═══ SUPPLIED INFORMATION ═══
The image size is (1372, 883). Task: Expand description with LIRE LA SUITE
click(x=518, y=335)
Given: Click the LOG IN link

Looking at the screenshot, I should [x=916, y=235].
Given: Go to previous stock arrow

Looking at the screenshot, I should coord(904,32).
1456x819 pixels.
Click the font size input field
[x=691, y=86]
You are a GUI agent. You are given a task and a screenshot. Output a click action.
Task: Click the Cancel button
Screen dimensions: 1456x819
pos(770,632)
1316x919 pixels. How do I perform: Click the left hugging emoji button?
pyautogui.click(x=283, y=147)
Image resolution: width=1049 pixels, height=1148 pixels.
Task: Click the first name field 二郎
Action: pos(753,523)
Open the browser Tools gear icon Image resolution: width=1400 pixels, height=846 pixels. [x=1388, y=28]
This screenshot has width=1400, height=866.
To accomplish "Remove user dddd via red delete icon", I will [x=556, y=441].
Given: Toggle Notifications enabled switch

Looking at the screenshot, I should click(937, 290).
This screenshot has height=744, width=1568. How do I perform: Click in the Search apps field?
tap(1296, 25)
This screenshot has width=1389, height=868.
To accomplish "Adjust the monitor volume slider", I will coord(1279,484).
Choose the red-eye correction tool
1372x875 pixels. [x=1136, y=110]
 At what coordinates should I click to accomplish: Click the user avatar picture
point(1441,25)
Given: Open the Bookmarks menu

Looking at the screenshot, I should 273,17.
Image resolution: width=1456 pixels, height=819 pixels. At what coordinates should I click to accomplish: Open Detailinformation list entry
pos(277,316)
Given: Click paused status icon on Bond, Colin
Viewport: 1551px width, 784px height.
═══
When the entries above show the word "will" in a line, copy that line out.

**SOLUTION TO THE EXERCISE**
To accomplish "Remove user dddd via red delete icon", I will [x=556, y=441].
To accomplish "Adjust the monitor volume slider", I will coord(1279,484).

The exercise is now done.